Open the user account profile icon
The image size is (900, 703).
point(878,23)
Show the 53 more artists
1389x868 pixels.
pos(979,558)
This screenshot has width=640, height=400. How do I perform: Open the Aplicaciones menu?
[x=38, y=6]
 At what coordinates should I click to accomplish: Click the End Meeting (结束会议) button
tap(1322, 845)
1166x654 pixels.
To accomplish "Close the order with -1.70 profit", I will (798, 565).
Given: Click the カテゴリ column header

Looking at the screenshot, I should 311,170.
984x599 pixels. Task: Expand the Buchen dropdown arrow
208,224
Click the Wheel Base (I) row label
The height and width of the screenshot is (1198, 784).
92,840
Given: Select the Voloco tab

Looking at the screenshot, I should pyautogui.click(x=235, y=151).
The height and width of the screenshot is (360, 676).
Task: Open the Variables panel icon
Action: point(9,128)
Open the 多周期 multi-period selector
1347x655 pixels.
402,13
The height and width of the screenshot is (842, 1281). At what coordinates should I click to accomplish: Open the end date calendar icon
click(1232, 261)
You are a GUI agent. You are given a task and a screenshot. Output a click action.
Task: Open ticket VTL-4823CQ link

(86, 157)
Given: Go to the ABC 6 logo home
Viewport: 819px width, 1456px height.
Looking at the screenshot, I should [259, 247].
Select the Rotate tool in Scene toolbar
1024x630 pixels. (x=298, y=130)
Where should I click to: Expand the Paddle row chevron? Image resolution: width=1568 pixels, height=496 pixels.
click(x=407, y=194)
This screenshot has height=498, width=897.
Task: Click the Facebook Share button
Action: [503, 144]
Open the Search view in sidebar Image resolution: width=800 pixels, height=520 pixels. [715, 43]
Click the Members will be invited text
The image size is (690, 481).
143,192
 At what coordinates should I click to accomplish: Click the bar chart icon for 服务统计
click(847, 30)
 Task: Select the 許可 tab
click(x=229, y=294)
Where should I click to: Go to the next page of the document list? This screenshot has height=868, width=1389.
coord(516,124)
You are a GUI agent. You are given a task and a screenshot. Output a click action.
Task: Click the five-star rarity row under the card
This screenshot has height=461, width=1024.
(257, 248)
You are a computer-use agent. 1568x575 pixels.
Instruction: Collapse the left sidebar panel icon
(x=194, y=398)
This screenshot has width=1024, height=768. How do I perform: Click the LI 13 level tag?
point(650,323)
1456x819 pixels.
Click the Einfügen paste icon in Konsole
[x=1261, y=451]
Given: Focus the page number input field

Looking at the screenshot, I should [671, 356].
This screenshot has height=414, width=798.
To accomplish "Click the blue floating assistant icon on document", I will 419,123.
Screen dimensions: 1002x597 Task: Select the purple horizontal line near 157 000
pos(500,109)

———

Output the entire data exactly, line for line.

Open the user account profile icon
The image size is (900, 703).
point(878,23)
Show the 53 more artists
1389x868 pixels.
pos(979,558)
This screenshot has width=640, height=400. How do I perform: Open the Aplicaciones menu?
[x=38, y=6]
 At what coordinates should I click to accomplish: Click the End Meeting (结束会议) button
tap(1322, 845)
1166x654 pixels.
To accomplish "Close the order with -1.70 profit", I will (798, 565).
Given: Click the カテゴリ column header

Looking at the screenshot, I should 311,170.
984x599 pixels. Task: Expand the Buchen dropdown arrow
208,224
Click the Wheel Base (I) row label
The height and width of the screenshot is (1198, 784).
92,840
Given: Select the Voloco tab

Looking at the screenshot, I should pyautogui.click(x=235, y=151).
The height and width of the screenshot is (360, 676).
Task: Open the Variables panel icon
Action: point(9,128)
Open the 多周期 multi-period selector
1347x655 pixels.
402,13
The height and width of the screenshot is (842, 1281). At what coordinates should I click to accomplish: Open the end date calendar icon
click(1232, 261)
You are a GUI agent. You are given a task and a screenshot. Output a click action.
Task: Open ticket VTL-4823CQ link

(86, 157)
Given: Go to the ABC 6 logo home
Viewport: 819px width, 1456px height.
Looking at the screenshot, I should [259, 247].
Select the Rotate tool in Scene toolbar
1024x630 pixels. (x=298, y=130)
Where should I click to: Expand the Paddle row chevron? Image resolution: width=1568 pixels, height=496 pixels.
click(x=407, y=194)
This screenshot has height=498, width=897.
Task: Click the Facebook Share button
Action: [503, 144]
Open the Search view in sidebar Image resolution: width=800 pixels, height=520 pixels. [715, 43]
Click the Members will be invited text
The image size is (690, 481).
143,192
 At what coordinates should I click to accomplish: Click the bar chart icon for 服务统计
click(847, 30)
 Task: Select the 許可 tab
click(x=229, y=294)
Where should I click to: Go to the next page of the document list? This screenshot has height=868, width=1389.
coord(516,124)
You are a GUI agent. You are given a task and a screenshot. Output a click action.
Task: Click the five-star rarity row under the card
This screenshot has height=461, width=1024.
(257, 248)
You are a computer-use agent. 1568x575 pixels.
Instruction: Collapse the left sidebar panel icon
(x=194, y=398)
This screenshot has width=1024, height=768. How do I perform: Click the LI 13 level tag?
point(650,323)
1456x819 pixels.
Click the Einfügen paste icon in Konsole
[x=1261, y=451]
Given: Focus the page number input field

Looking at the screenshot, I should [671, 356].
This screenshot has height=414, width=798.
To accomplish "Click the blue floating assistant icon on document", I will 419,123.
Screen dimensions: 1002x597 Task: Select the purple horizontal line near 157 000
pos(500,109)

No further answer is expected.